Tasks and exercises:
1) Decide whether each of the following statements agrees with the Hadoop thread below, answering yes or no and quoting the deciding words: (a) each read query must complete in no more than 100-200 milliseconds; (b) records are to be deleted once they are older than 30 days; (c) the reply recommends Hadoop even if these are the only data requirements.
2) Extend the Hadoop thread below, beginning after its final sentence.

Extract to read:
Reputation: 101
We have a question on whether Hadoop is suitable for simple tasks that require no application running, but require very fast reads and writes of small amount of data.
The requirement is to be able to write roughly a 100-200 bytes long messages with couple of indexes at rate 30 per second, at the same time to be able to read (search by those two indexes) at rate roughly 10 per seconds. The read queries must be very fast - 100-200 milliseconds max per query and return few matching records.
The total data volume is expected to reach 50-100 gb and is to be maintained at this rate by removing older records (something like daily task to delete records that are older than 14 days)
As you can see the total data volume is not really that big, but we are concerned that the search speed of Hadoop may be slower than our need anyway.
Is Hadoop a solution for this?
Thanks Nik
Upvotes: 0
Views: 100
Reputation: 25919
As Sam noted HBase is the Hadoop stack solution that can handle your requirements. However I wouldn't go with Hadoop if these are your only requirements from the data.

Dataset extract:
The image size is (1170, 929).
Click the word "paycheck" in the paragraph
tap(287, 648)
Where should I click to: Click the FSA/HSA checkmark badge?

Answers to the exercise:
1)
(a) Yes: "The read queries must be very fast - 100-200 milliseconds max per query"
(b) No: "delete records that are older than 14 days"
(c) No: "However I wouldn't go with Hadoop if these are your only requirements from the data."

2)
You can go with other NoSQL solutions like MongoDB or CouchDB or even MySQL or Postgres
Upvotes: 0
Reputation: 2969
Hadoop, alone, is very bad at serving out many small segments of data. However, HBase is an indexed table database-like system meant to be run on top of Hadoop. It is excellent at serving out small indexed files. I would research that as a solution.
Another problem to keep an eye on is that importing data into HDFS or HBase is not trivial. It can slow your cluster down quite a bit, so if Hadoop is your choice, you have to also solve how to get those 75GB into HDFS so Hadoop can touch them.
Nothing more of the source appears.